The purpose of the Supplemental Questionnaire is to determine if you meet the Minimum Qualifications for the 0942 Manager ViI – Chief Quality Officer position as well as to determine your knowledge, skills, and abilities in job-related areas that have been identified as critical for satisfactory performance. Please refer to the examination announcement for a more detailed description of these knowledge, skills, and abilities.

Questions 1 through 4 are used to assess possession of the required education and experience for the 0942 Manager VII – Chief Quality Officer position. Questions #5 through #8 will be assessed and scored by an expert review panel. Your application or additional attached documents (e.g. resumes, cover letters, letters of reference/recommendation, etc.) will NOT be considered during the scoring process.

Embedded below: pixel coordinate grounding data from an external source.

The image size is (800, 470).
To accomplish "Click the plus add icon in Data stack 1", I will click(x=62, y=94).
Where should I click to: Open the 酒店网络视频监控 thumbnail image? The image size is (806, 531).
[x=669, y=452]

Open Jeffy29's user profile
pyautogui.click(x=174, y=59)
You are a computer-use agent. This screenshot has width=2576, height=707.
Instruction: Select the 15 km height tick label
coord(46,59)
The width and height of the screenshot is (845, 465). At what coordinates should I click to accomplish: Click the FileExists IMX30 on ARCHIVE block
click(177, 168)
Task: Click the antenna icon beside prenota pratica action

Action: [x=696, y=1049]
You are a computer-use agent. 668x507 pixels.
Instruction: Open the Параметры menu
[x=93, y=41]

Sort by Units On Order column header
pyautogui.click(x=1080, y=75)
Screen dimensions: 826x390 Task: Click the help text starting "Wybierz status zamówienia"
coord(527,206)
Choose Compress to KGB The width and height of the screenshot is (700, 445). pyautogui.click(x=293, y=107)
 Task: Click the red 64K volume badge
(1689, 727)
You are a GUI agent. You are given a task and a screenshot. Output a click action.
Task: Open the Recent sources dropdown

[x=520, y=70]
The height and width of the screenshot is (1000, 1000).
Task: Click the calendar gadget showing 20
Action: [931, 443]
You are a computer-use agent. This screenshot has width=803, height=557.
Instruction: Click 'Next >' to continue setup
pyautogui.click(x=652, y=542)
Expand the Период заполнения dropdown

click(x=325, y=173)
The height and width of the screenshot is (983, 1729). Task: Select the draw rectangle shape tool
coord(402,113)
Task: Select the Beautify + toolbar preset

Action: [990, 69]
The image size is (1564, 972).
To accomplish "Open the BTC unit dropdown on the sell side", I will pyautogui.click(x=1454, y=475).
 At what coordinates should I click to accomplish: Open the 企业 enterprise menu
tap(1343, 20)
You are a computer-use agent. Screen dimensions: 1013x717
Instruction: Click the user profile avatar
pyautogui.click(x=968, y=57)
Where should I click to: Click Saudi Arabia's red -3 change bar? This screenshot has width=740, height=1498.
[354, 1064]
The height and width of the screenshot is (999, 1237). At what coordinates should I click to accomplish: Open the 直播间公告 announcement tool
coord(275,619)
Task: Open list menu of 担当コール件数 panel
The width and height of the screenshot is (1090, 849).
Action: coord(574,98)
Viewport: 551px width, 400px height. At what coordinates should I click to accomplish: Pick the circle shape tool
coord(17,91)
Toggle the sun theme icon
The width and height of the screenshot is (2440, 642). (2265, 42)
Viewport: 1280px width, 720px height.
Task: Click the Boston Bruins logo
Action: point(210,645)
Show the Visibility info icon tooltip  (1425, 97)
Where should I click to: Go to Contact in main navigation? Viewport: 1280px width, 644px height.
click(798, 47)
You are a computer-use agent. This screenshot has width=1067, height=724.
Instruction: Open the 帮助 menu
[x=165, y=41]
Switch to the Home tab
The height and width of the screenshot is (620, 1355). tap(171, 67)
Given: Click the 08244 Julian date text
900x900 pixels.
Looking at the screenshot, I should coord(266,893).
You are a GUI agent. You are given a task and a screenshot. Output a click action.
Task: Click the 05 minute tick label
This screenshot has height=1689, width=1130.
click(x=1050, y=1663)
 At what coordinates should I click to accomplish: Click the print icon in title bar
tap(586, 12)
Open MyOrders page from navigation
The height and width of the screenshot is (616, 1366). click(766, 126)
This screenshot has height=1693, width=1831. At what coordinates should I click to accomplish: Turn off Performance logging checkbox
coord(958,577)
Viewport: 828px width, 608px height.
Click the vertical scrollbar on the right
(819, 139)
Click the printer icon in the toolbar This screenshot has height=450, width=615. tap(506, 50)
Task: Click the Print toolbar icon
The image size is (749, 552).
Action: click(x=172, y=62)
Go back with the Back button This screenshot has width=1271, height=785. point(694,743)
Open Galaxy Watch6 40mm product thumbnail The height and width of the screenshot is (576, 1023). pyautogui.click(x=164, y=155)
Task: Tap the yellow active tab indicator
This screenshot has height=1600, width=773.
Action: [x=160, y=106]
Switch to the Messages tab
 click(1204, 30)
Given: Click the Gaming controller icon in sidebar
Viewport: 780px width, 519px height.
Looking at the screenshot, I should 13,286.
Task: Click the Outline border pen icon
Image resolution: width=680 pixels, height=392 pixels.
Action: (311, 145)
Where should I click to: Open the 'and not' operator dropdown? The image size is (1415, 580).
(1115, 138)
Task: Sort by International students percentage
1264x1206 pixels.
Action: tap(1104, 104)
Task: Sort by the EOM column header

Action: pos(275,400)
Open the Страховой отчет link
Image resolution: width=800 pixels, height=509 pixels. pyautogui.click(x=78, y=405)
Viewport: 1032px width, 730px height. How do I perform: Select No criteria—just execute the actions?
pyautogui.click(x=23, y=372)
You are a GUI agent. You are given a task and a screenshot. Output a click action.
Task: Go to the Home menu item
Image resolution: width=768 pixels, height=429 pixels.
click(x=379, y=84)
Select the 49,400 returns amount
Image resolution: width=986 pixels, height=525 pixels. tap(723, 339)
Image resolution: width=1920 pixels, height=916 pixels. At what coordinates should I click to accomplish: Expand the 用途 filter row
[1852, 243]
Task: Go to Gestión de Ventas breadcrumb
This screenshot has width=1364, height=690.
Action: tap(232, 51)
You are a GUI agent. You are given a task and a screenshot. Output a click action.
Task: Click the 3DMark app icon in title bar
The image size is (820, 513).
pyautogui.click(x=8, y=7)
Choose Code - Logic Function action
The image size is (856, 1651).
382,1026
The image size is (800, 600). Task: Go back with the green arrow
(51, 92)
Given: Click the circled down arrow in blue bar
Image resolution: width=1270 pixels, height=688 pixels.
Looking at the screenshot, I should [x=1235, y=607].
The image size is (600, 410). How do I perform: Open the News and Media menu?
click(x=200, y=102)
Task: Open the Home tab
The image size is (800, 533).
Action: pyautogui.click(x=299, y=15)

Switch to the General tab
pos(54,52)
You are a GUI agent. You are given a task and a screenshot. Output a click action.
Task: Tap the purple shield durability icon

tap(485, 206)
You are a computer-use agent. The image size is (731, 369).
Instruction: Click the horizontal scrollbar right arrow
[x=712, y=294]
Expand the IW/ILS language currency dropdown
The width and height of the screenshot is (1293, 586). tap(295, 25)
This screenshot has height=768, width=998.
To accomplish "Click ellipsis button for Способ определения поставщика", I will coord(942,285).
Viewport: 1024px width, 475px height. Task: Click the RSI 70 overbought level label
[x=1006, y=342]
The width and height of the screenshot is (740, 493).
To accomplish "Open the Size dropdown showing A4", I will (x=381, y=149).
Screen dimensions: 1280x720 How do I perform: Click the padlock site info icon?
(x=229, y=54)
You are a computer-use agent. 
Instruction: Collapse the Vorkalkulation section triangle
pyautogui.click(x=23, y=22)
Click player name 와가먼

The Supplemental Questionnaire will account for 40% of the total weight of your final score. Insufficient or non-responsive answers to the Supplemental Questionnaire may result in ineligibility, disqualification, or lower scores.

It is suggested that you:

  • Allow ample time to submit your application and Supplemental Questionnaire responses before the filing deadline
  • Review the questions first, prepare and save your responses in a word processing document, and then paste them into the online Supplemental Questionnaire
  • Ensure that your responses are sufficiently detailed to assist in evaluating your knowledge, skills, and abilities

If you experience technical difficulties, make note of any error messages and contact the analyst before the filing deadline. Responses should be consistent with the information on your employment application and are subject to verification.


1a

I have a Bachelor's degree in one of the following areas:

Not Applicable to Me
Public Health Administration
Business Administration
Other related field
1b

If Bachelor's degree was in a related field, please specify. Otherwise indicate N/A

1c

This Bachelor''s degree was granted from the following accredited university or college: N/A if not applicable to you

2a

I have a Master's degree in one of the following areas:

Not applicable to me
Public Health Administration
Business Administration
Other related field
2b

If Master's degree was in a related field, please specify: Otherwise indicate N/A

2c

This Master's degree was granted from the following university or college: N/A if not applicable to you

3a

I have the following years of managerial experience in health care quality improvement:

NOTE: One year is equivalent to 2,000 hours

Less than 3 years
Four (4) years
Five (5) years
Six (6) years or more
3b

I supervised health care professionals for ALL the years I have checked above.

Yes No
4

I am in possession of one of the following licenses/certificates:

Registered Nurse
Physican
Clinical Nurse Leader (CNL)
Certified Professional Healthcare Risk Manager (CPHRM)
Certified Patient Safety Profe;ssional (CPSP)
None
5

Tell us about the greatest challenge you have overcome in your managerial experience in healthcare quality improvement. Specify the who what where when and why of the circumstances.

6

Please describe your communication style. Tell us about an accomplishment you are most proud of related to the use of your communication style.

7

Please describe how you would ensure that communication flows seamlessly among the various groups you are responsible for and responsible to.

8

Since coronavirus has changed the healthcare landscape, what contributions have you made in alleviating anxiety, misinformation and velocity of change to your staff/team

 

CERTIFICATION: By checking this box, I hereby certify that I am the author of the information supplied in this supplemental questionnaire.  I understand that any false or incorrect statements may result in my disqualification or dismissal from employment with the San Francisco Department of Public Health and City and County of San Francisco.  I also understand and agree that the information provided is subject to verification.